Union Investment addressed CA100+ work and the topic of lobbying in speeches at the AGMs of both companies.
With RWE, it discussed the company’s business risks and opportunities and integrated the results in a structured engagement dialogue.
Janne Werning, head of ESG capital markets and
stewardship at Union Investment
Werning believes that CA100+, which brings together more than 370 global investors with over $35trn (€31.62trn) in assets under management, has an influential voice in their engagement activities, and that it was central in the German companies’ decision.

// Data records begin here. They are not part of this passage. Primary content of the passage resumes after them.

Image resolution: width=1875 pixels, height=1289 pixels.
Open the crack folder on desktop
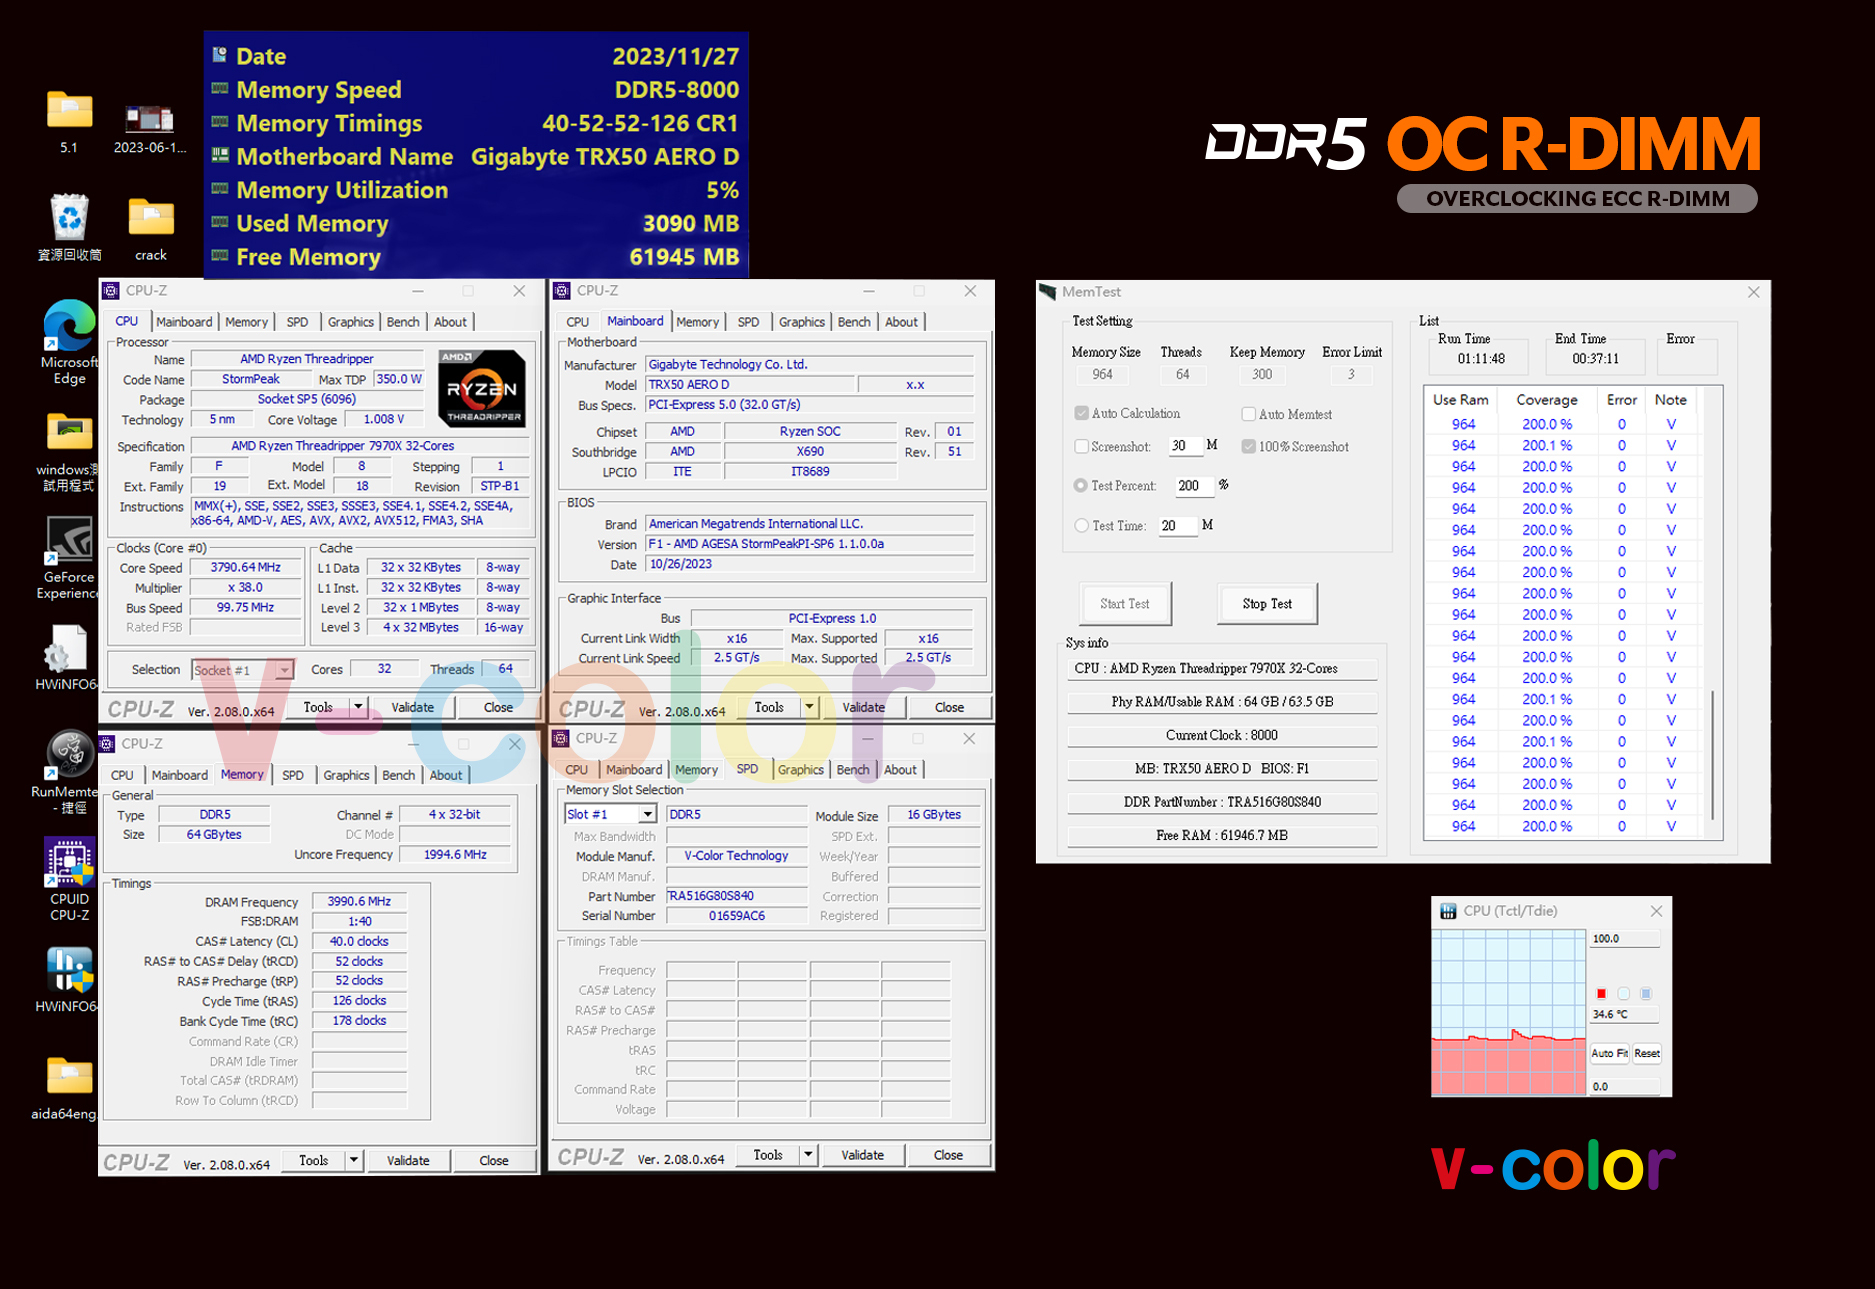coord(151,218)
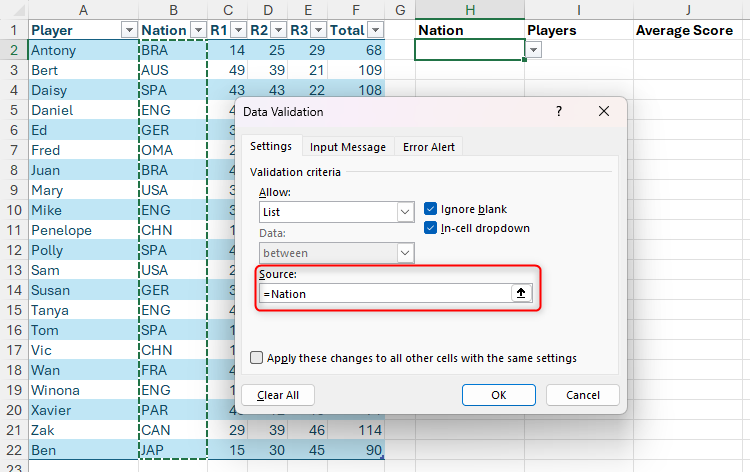
Task: Open the Total column filter arrow
Action: click(374, 30)
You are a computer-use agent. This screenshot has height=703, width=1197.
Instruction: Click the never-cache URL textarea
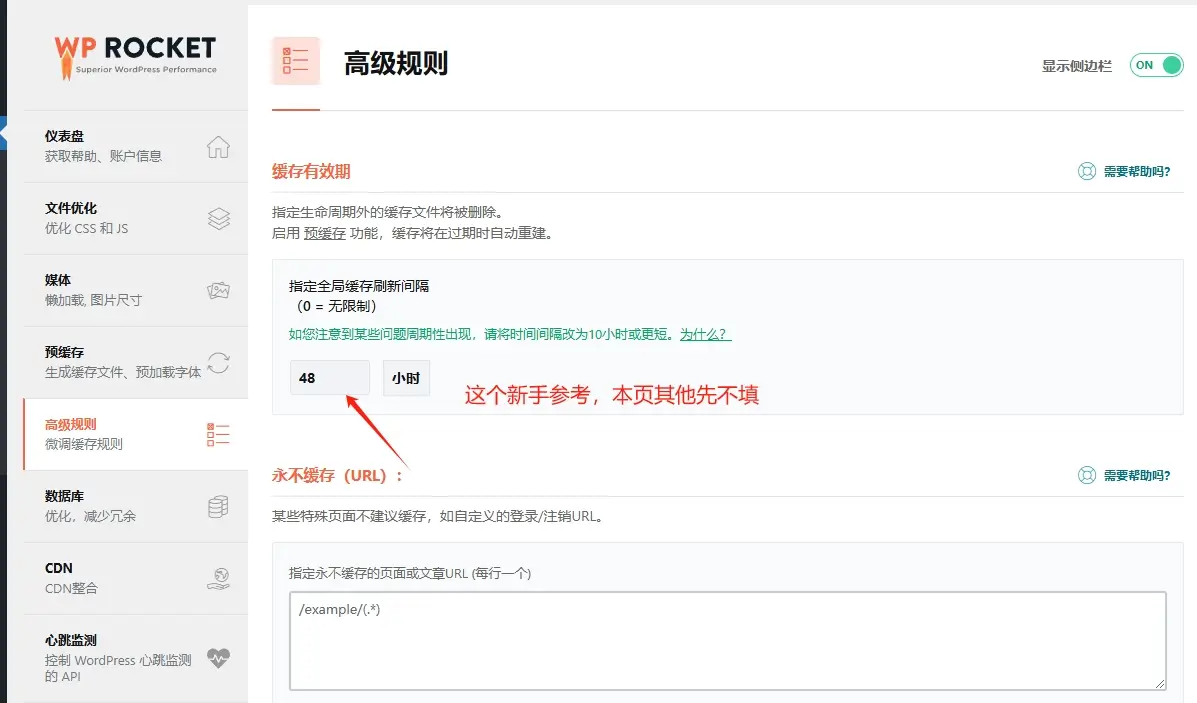click(x=728, y=641)
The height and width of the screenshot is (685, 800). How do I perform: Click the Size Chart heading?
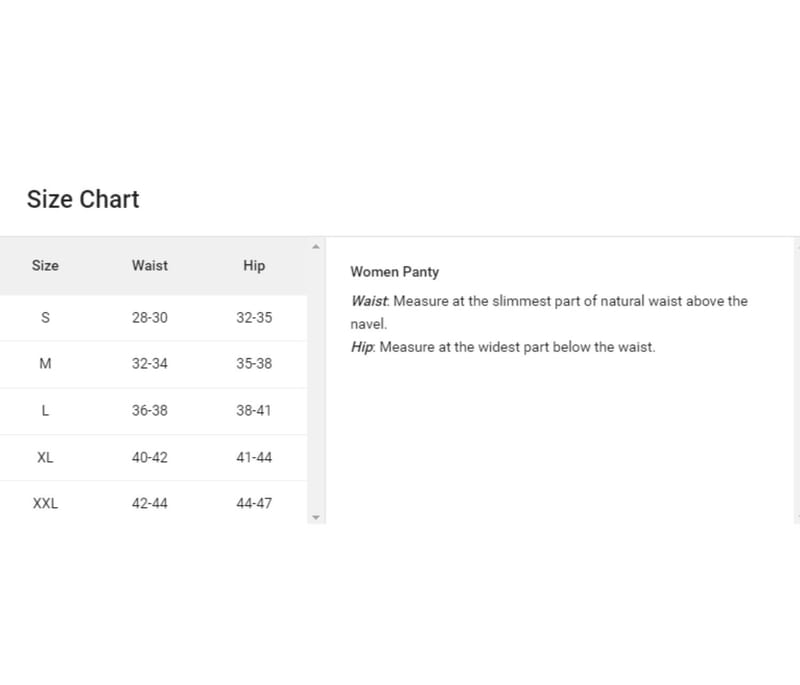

In its first progress report, published in October, CA100+ found that across its 161 ‘focus companies’ it has engaged on, it has so far secured 11 commitments by companies when it comes to reviewing their lobbying activity.
Paul Chandler, director of stewardship at the Principles for Responsible Investment, points to the potential of engagement to bring change: “We strongly believe that stewardship is the most powerful tool investors have at their disposal to align our economy and society with the interests of beneficiaries and wider stakeholders. The problem is, we’re not using it to its fullest potential.”
ESG is buzzword
While the pressure of investors was effective in case of RWE, Werning believes that German companies find themselves in a broader context to act on sustainability issues.
Increasingly, he says, companies are in a ‘sandwich position’, in which sustainability regulation, such as the EU Shareholder Rights Directive, approaches from above and consumers from below.
But Werning explains that ESG in Germany has “still some way to go”.
“ESG integration is something every asset house in Germany is talking about. It’s sort of a buzzword.
“But the more you talk about it the more you have to really understand what it actually means. From a sustainability perspective, it’s a good direction,” he notes.